- _Extrait du document_:
PRIME ASG : L’ADMINISTRATION RÉPOND… SANS RÉPONDRE

Le 4 février dernier, l’UNSA CASVP publiait « FORMATION ASG : OUVERTE À TOUS… MAIS PRIME SOUS CONDITION ». En EHPAD, tout le monde le sait : les compétences ASG (assistant·e de soins en gérontologie) ne servent pas « dans un service ». Elles servent auprès des résidents, au quotidien — en UHR, en PASA, mais aussi en UVP et en unité dite « classique ». Et même lorsque la prime est prévue en UHR/PASA, le versement au prorata lors des remplacements est régulièrement… oublié.

Dans la continuité, l’UNSA a écrit à la direction de la DSOL pour demander une règle claire et cohérente :

  • une prime ASG pour toutes et tous les agents formés, dès lors que ces compétences sont utilisées ;
  • le versement systématique du prorata lors des remplacements, avec régularisation quand il a été omis.

Ce que répond l’administration (mars 2026)

L’administration nous indique :

  • que l’extension de la prime ASG « n’est pas prévue dans la réglementation à ce jour » ;
  • qu’une note de service a été transmise (à nouveau) aux SLRH pour rappeler les conditions de versement ;
  • et qu’elle reste disponible pour examiner des situations individuelles en cas d’omission.

Ce qui pose problème

Ces réponses ont le mérite d’exister, mais elles restent incomplètes et, pour les agents, peu satisfaisantes.

Elles ne disent pas :

  • si la DSOL compte porter une évolution du dispositif (arbitrage, demande d’adaptation, calendrier),
  • comment seront évités les « oublis » de prorata (contrôle, automatisation, suivi paie),
  • ni quelle est la procédure de régularisation (qui saisir, avec quels éléments, sous quels délais).

Autrement dit : on renvoie encore au cas par cas, alors que le problème est répétitif et qu’il mérite une réponse structurée.

Et, malheureusement, l’UNSA constate que ce type de réponse — rappel du cadre, renvoi aux notes et aux situations individuelles, sans méthode ni engagement — revient trop souvent sur des sujets pourtant très concrets.

Une note de service ne remplace ni une règle claire, ni un versement fiable.

- _Données d'ancrage par coordonnées en pixels_:
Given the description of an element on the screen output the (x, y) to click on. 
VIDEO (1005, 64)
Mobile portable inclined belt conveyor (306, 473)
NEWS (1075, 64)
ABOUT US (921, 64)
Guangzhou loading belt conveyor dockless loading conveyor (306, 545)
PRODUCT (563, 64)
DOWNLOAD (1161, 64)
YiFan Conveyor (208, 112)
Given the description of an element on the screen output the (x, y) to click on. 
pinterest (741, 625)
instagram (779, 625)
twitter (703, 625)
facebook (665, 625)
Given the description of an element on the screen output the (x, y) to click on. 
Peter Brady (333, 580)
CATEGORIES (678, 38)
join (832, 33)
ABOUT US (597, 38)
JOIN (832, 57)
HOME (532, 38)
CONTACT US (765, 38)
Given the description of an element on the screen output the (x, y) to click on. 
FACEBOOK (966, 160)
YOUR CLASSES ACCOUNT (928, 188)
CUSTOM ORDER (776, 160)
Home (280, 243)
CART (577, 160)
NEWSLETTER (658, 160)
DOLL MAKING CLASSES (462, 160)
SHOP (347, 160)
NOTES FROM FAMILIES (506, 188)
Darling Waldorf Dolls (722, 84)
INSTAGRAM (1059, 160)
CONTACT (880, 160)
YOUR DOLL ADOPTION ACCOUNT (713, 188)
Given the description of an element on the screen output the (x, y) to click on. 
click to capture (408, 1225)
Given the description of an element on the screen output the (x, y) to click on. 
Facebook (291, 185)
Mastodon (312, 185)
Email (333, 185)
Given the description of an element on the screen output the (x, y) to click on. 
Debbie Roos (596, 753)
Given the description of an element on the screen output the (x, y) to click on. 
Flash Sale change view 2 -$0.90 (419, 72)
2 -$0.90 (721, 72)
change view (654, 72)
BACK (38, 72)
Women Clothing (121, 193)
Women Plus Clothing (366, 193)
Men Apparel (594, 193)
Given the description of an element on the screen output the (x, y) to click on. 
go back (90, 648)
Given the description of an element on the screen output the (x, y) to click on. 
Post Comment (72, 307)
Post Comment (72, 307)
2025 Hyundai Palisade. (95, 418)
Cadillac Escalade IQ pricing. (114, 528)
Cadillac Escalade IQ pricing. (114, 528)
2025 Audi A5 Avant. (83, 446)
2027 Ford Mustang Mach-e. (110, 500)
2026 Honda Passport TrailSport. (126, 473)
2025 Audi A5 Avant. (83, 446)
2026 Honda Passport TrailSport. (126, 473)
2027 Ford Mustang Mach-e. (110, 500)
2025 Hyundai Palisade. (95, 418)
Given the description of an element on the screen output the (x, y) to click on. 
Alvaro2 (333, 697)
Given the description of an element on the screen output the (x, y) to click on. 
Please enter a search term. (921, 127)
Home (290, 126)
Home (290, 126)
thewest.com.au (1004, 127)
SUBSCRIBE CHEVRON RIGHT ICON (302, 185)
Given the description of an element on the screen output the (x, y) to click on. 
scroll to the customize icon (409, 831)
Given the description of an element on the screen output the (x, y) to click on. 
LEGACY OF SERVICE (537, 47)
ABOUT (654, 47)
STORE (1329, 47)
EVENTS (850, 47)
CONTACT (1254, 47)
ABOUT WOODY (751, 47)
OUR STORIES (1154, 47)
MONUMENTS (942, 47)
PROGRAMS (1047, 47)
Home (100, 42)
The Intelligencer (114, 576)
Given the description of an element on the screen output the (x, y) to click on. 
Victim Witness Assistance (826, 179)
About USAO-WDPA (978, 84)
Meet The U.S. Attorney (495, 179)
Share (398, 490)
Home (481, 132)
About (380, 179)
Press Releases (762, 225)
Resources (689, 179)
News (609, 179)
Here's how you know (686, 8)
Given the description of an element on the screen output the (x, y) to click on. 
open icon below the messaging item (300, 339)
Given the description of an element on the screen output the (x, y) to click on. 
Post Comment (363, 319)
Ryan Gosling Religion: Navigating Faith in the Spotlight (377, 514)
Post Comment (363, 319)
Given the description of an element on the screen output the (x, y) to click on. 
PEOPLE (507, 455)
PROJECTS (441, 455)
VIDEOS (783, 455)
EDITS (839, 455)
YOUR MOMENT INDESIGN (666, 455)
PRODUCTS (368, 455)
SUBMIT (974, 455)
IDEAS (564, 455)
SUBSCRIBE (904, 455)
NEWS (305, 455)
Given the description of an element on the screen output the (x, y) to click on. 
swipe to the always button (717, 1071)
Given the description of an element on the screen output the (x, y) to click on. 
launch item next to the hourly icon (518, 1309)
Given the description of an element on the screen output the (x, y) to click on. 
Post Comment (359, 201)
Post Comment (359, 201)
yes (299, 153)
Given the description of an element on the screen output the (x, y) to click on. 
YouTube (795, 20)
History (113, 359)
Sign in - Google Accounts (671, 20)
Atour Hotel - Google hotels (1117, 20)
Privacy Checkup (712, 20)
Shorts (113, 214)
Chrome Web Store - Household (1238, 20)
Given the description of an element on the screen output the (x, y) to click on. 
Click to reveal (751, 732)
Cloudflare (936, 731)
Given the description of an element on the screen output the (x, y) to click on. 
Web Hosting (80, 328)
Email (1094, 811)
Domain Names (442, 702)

- _Consigne_: Reprenez le texte sur la prime ASG et poursuivez-le à partir de sa dernière phrase.

- _Réponse_:
La position de l’UNSA CASVP

Les compétences ASG sont mobilisées bien au-delà de l’UHR et du PASA. La reconnaissance ne peut pas dépendre d’une étiquette de service — ni devenir aléatoire quand le prorata « passe à la trappe ». L’UNSA CASVP demande une procédure claire et des garanties concrètes.

Par ailleurs, l’administration sollicite régulièrement les organisations syndicales sur l’attractivité des métiers. Pour l’UNSA, la prime ASG répond précisément à cet enjeu : reconnaître une qualification, sécuriser son versement, encourager la montée en compétences.

Sur un sujet aussi basique que le versement d’une prime et de son prorata, la DSOL se contente, pour l’instant, d’un rappel général et d’un renvoi aux situations individuelles. C’est léger.

Quand des « oublis » se répètent, ce n’est plus un incident : c’est un problème de sécurisation. Et répondre « réglementation », sans perspective, sans arbitrage, sans calendrier, c’est laisser le sujet au point mort.

L’UNSA CASVP demande que ce dossier soit traité avec le sérieux qu’il mérite : une réponse écrite complète (y compris sur l’évolution possible du dispositif), une procédure formalisée de régularisation, et des garanties fiables de versement — pour que les agents n’aient pas à courir après ce qui leur est dû. L’UNSA CASVP fera le suivi de ce dossier et continuera à faire remonter les situations signalées par les agents.